Personal information
- Full name: Chow Cheuk Fung
- Date of birth: 1 August 1989 (age 36)
- Place of birth: Hong Kong
- Height: 1.74 m (5 ft 9 in)
- Position: Central midfielder

Team information
- Current team: Icanfield

Youth career
- 200x–2006: Hong Kong Rangers

Senior career*
- Years: Team / Apps / (Gls)
- 2006–2013: Tuen Mun / 37 / (1)
- 2013–2017: Hong Kong Rangers / 62 / (0)
- 2017–2018: R&F / 7 / (0)
- 2018: Hong Kong Rangers / 9 / (0)
- 2019–2022: Icanfield / 27 / (0)
- 2022–2023: Tung Sing / 24 / (0)
- 2023–2025: Tuen Mun / 18 / (0)

International career
- 2011: Hong Kong U-23 / 4 / (0)

= Chow Cheuk Fung =

Hong Kong footballer

Chow Cheuk Fung (周綽豐, born 1 August 1989 in Hong Kong) is a former Hong Kong professional footballer.

==Club career==
During his youth, Chow trained with Hong Kong Rangers academy. In 2006, Chow moved to Tuen Mun where his father was also the Director of Football, in order to assist with his family's transportation business.

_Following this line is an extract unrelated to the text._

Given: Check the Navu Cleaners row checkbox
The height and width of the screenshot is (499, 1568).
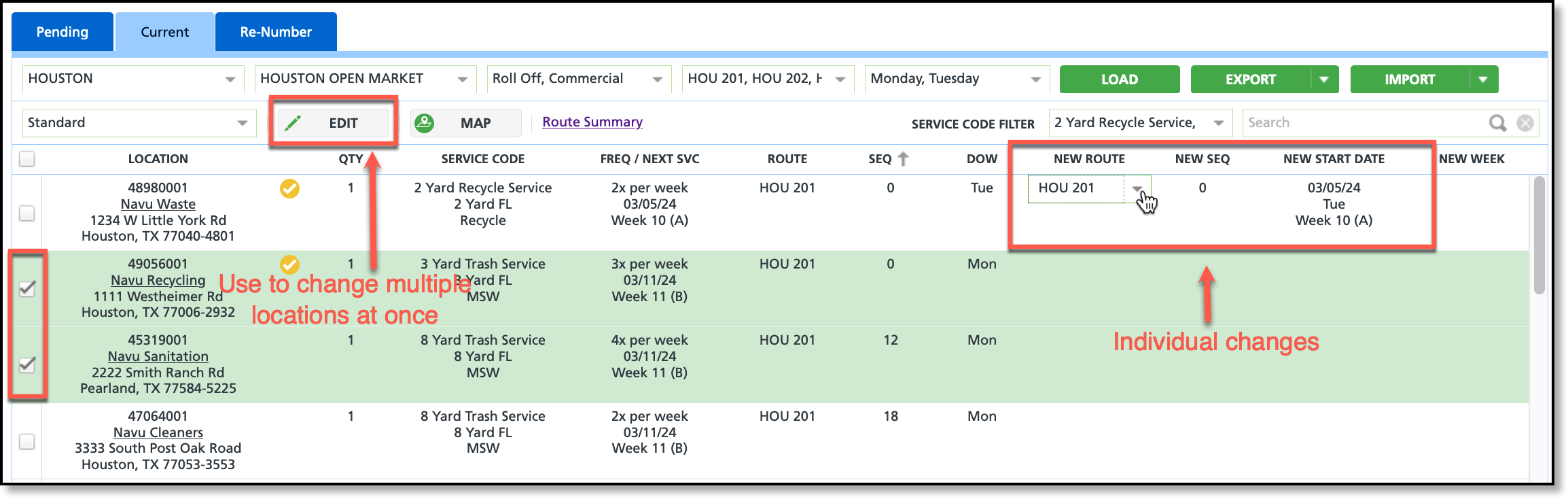Looking at the screenshot, I should [x=27, y=441].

During the 2008–09 season, Chow led Tuen Mun to the Hong Kong Third District Division League title and first place in the Final Round. The following season, he led Tuen Mun to their second successive promotion, finishing runners up in the 2009-10 Second Division season. As a result of reaching the top flight, Chow was rewarded with a full-time contract.

On 11 January 2011, Chow scored the first goal of his professional career in a Hong Kong League Cup match against South China.

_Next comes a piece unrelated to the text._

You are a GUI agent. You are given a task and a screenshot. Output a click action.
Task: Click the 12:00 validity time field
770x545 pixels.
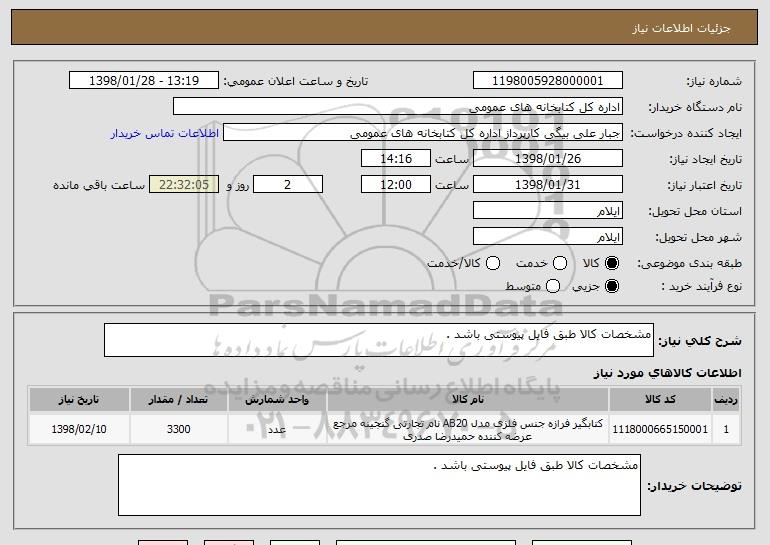[x=395, y=185]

Chow returned to Rangers in the summer of 2012 after six years with Tuen Mun. On 5 February 2016, Chow scored his first goal in four years in a 2015–16 Hong Kong FA Cup Round 1 victory over Sun Hei.

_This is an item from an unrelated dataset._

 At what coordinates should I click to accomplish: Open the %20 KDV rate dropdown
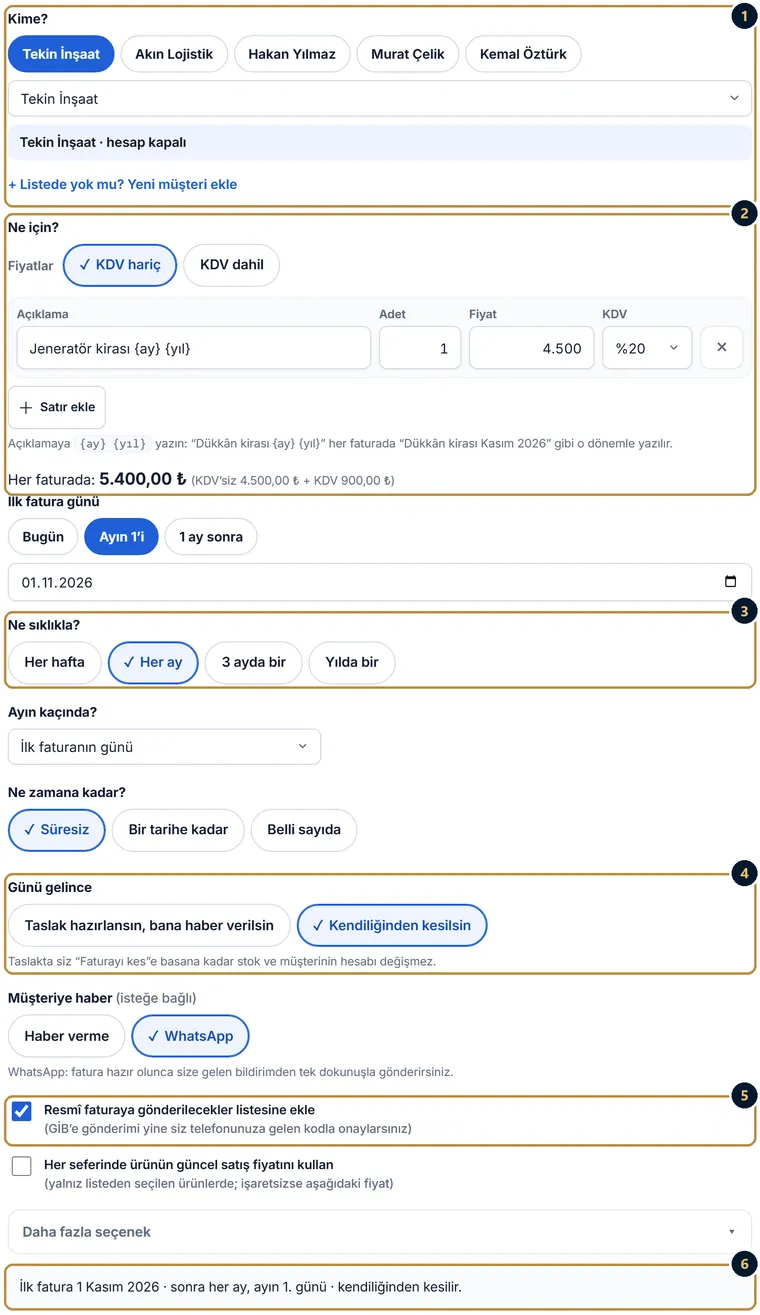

In June 2017, Chow signed a contract with R&F worth a monthly salary of HKD 50,000.

==International career==
In 2011, Chow was named to the Hong Kong national under-23 football team for the 2012 Olympic qualifiers. On 23 March 2015, Chow was selected but did not appear with the Hong Kong national football team for a friendly against Guam.